Submitted to: Journal of Polymer Science Part B: Polymer Physics
Publication Type: Peer Reviewed Journal
Publication Acceptance Date: August 4, 2005
Publication Date: December 1, 2005
Citation: Jong, L. 2005. Viscoelastic properties of ionic polymer composites reinforced by soy protein isolate. Journal of Polymer Science Part B: Polymer Physics. 43(24):3503-3518. Interpretive Summary: In the rubber composite applications, most rubber products are filled with reinforcement materials. From the viewpoint of renewal materials and environmental reasons, it is desirable to use natural materials that have the same or better functions. In the continuous effort to find new industrial applications for soy protein, the structure and function of soy protein in a rubber composite are characterized to give a better understanding of its utility. Reinforcement mechanism of soy protein in rubber using carboxylated poly(styrene-butadiene) as composite matrix is studied by a comparison between experiment and theory. The comparisons were also made with rubber composites and demonstrate soy protein composites in dry state have higher elastic modulus at the same volume fraction of filler, implying a higher elastic modulus in dry soy protein aggregates. The dry soy protein is therefore an effective reinforcement additive when used in appropriately formulated products and selective applications.
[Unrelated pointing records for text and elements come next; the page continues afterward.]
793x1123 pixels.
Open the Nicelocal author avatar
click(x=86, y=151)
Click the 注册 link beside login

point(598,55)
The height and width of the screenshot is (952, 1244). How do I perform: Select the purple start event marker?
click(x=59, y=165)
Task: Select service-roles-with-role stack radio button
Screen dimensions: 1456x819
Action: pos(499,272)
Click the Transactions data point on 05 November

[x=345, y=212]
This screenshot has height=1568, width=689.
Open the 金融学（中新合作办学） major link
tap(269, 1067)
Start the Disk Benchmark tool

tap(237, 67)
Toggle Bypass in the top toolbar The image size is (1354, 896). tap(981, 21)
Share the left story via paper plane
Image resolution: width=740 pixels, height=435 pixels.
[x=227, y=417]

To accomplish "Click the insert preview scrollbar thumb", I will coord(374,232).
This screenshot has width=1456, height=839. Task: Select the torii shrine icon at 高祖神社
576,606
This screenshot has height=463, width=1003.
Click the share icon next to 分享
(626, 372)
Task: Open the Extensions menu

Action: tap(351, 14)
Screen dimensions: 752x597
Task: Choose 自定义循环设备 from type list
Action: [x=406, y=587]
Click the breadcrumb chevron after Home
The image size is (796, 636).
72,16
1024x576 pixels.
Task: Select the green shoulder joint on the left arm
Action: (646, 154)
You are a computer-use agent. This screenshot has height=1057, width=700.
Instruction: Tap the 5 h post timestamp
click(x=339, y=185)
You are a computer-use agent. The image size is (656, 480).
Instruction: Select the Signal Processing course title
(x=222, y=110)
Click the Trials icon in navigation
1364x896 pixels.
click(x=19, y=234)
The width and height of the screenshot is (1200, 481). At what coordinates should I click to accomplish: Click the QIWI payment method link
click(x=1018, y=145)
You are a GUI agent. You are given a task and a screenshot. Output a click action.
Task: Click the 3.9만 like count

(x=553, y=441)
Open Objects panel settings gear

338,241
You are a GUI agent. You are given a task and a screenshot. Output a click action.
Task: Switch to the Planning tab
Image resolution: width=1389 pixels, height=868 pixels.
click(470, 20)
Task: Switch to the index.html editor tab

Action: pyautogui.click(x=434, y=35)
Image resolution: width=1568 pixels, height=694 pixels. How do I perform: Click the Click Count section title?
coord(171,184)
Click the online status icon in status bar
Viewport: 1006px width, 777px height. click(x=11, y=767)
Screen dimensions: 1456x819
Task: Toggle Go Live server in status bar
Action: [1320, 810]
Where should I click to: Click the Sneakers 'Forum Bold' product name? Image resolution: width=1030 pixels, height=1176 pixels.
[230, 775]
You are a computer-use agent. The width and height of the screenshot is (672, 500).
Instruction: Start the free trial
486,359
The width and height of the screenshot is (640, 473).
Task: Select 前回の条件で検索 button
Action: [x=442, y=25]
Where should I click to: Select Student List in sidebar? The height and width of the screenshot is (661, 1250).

This basic study will be of general interest to technologists developing new rubber products and will be beneficial to soybean farmers by creating new markets for soy protein products.
Technical Abstract: Both linear and nonlinear viscoelastic properties of ionic polymer composites reinforced by soy protein isolate (SPI) were studied. Viscoelastic properties were related to the aggregate structure of fillers. The aggregate structure of SPI consists of submicron size of globule protein particles that form an open aggregate structure. SPI and carbon black (CB) aggregates characterized by scanning electron microscope and particle size analyzer indicate that CB aggregates have a smaller primary particle and aggregate size than SPI aggregates, but the SPI composites have a slightly greater elastic modulus in the linear viscoelastic region than the CB composites. The composite containing 3 to 40 wt % of SPI has a transition in the shear elastic modulus between 6 and 8 vol % filler, indicating a percolation threshold. CB composites also showed a modulus transition at less than 6 vol %. The change of fractional free volume with filler concentration as estimated from WLF fit of frequency shift factor also supports the existence of a percolation threshold. Nonlinear viscoelastic properties of filler, matrix, and composites suggested that the filler-immobilized rubber network generated a G’ maximum in the modulus-strain curves and the SPI formed a stronger filler network than the CB in these composites.